Extrait de page:
▽

Ayoye! J'en revenais pas. Ben oui tsé, taxer les parents d'incompétent tant qu'a faire? Y'aurais du appeler la DPJ tant qu'a être parti? Elle revenait peut-etre juste de chez son amie et s'en retournait à la maison?

Grande-Dame a dit...

Angharad, bienvenue!

Je suis d'accord avec vous, assez décevant un commentaire du genre. A-t-il été écrit uniquement pour la sacro-sainte provocation dont il apprécie tant s'affubler?

Comme si nous devions attacher nos enfants! La plupart des parents autorisent leurs enfants à des déplacements pour lesquels ils estiment leur marmaille suffisamment matures en ne manquant pas de leur rappeler quelques consignes de sécurité.

Hélas, la maturité n'immunise pas contre d'éventuels accidents à vélo, les prédateurs sexuels, les p'tits maudits baveux. Ce sont des choses extrêmement malheureuses, mais qui arrivent.

N'est-ce pas pas de petites permissions qu'on étire au fil de notre confiance en eux que les enfants finissent par prendre de l'autonomie, de la confiance, de la solidité?

Il y a trente ans (selon une étude publiée il y a un an dans l'Actualité), les enfants avaient la permission de se déplacer seul NEUF fois plus loin que les enfants d'aujourd'hui. Les parents que nous sommes sont donc nettement plus restrictifs.

Des pervers détraqués qui guettent patiemment LA faille dans la surveillance des parents, ça existe, malheureusement.

Que Monsieur L'Infaillible Gendron démontre que jamais les permissions qu'il accorde à ses enfants ne permettraient qu'un malade ne s'en prenne à eux.

△

Entrées fournies:
▽

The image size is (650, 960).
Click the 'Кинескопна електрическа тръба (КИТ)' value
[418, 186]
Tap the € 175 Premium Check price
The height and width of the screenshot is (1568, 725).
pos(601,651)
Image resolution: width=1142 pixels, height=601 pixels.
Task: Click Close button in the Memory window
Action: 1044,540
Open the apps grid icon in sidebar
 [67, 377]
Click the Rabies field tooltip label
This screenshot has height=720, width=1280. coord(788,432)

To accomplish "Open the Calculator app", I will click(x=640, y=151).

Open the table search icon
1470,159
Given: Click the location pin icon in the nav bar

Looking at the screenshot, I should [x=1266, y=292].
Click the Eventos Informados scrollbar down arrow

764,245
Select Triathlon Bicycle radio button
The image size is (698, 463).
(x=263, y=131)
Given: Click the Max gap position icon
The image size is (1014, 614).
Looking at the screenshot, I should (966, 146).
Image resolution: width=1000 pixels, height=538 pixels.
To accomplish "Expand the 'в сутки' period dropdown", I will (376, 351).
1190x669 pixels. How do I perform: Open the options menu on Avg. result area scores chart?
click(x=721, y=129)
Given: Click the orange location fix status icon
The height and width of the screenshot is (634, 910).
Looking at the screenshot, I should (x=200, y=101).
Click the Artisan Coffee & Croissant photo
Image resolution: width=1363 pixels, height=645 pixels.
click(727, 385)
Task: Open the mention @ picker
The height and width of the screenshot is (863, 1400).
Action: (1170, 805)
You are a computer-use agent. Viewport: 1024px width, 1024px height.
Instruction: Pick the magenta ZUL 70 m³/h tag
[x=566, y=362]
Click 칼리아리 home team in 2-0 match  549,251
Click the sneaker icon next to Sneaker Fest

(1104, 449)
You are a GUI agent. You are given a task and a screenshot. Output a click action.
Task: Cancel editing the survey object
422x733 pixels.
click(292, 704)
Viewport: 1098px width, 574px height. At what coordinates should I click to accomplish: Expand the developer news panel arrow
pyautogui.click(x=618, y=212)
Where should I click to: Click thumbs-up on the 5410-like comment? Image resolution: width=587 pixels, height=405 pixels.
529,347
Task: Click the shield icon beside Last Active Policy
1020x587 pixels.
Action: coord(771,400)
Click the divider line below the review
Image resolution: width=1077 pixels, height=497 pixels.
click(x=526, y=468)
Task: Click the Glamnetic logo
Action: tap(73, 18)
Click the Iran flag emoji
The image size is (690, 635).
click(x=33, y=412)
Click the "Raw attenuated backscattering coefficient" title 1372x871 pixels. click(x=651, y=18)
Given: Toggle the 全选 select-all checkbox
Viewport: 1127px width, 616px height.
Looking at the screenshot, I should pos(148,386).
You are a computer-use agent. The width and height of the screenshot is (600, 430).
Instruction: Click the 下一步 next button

△

Liste des activités:
(a) D'après l'extrait de page sur l'autonomie des enfants, combien de fois plus loin les enfants pouvaient-ils se déplacer seuls il y a trente ans?
(b) Dans l'extrait de page sur l'autonomie des enfants, recopiez le passage commençant par "Je suis d'accord" et se terminant par "consignes de sécurité.", en substituant "progéniture" à "marmaille".
(c) Poursuivez l'extrait de page sur l'autonomie des enfants à partir de sa dernière phrase.
Les lignes ne jouent aucun rôle ici.

Réponses ci-dessous:
(a) Neuf fois plus loin que les enfants d'aujourd'hui.

(b)
Je suis d'accord avec vous, assez décevant un commentaire du genre. A-t-il été écrit uniquement pour la sacro-sainte provocation dont il apprécie tant s'affubler?

Comme si nous devions attacher nos enfants! La plupart des parents autorisent leurs enfants à des déplacements pour lesquels ils estiment leur progéniture suffisamment matures en ne manquant pas de leur rappeler quelques consignes de sécurité.

(c)
Pfff.

La Souimi a dit...

C'est épais vrai...
J'arrive de la région de Portneuf. J'y ai vu le beau visage de la petite Cédrika partout. Même en affiche géante sur l'autoroute proche de Trois-Rivières. Même dans l'église de Champlain, village de mes ancêtres, alors que la petite ornait le mur de l'entrée. Je pense que tout le monde pense à elle.
Souvent, les silences sont puissants. Les gens parlent en silence. Et bien plus que par les mots...On va juste espérer...

Pascalou a dit...

Je crois que tu es visité un forum (docti) que je fréquente depuis la venue au monde de ma petite dernière.

Je fût aussi choquée de lire ce genre de commentaire. Un manque total de respect. Il n'y a personne qui réagit de la même façon face aux épreuves. Moi je me range du même côté qu'une autre sur le forum... il doit être fort pour Cédrika, mais aussi pour son autre enfant.

J'espère du plus fort de mon coeur que cette "histoire" aura une bonne fin, même si chaque seconde qui passe nous fait penser le contraire.

Méli a dit...

On est tous bouleversés par cette histoire, car c'est vrai qu'on se dit tous et si c'était la mienne... On se sent bien impuissants...

Le maire Gendron, ce type de personnes qui se pensent plus fins que tout le monde et qui manque du plus élémentaire respect pour les autres, me font pitié, c'est triste qu'on leur accorde autant de notoriété, je les boycotte, jamais je n'écoute ce genre de fendant à la radio... Si je l'ai vu quelque fois à la télé, ce fut bien accidentel et n'a fait que renforcer chez moi le désir de m'en tenir le plus loin possible...

Anonyme a dit...

Cette femme doit être de celle qui joue à qui a le plus de drame et de peine dans sa vie...que veut tu, y en a des comme ça qui dans leur effort d'être reconnu vont jusqu'à se comparer dans le malheur !!!


Tu as une idée géniale, faudrait que les médias te lisent et nous aide à organiser une battu provinciale GÉANTE!! Ca se ferait sans peine, on est sur le même fuseau horaire, tous un soir chacun dans notre bout de quartier !..

Taïga a dit...

Ce qui est grave c'est que personne ne connait son voisin ou ne s'en soucie. Qui pourrait dire que son voisin a eu des aller-venues bizares. Qu'il serait arrivé chez lui avec un enfant qui ne serait pas le sien.
Tout le monde se fout de tout le monde et c'est là le drame.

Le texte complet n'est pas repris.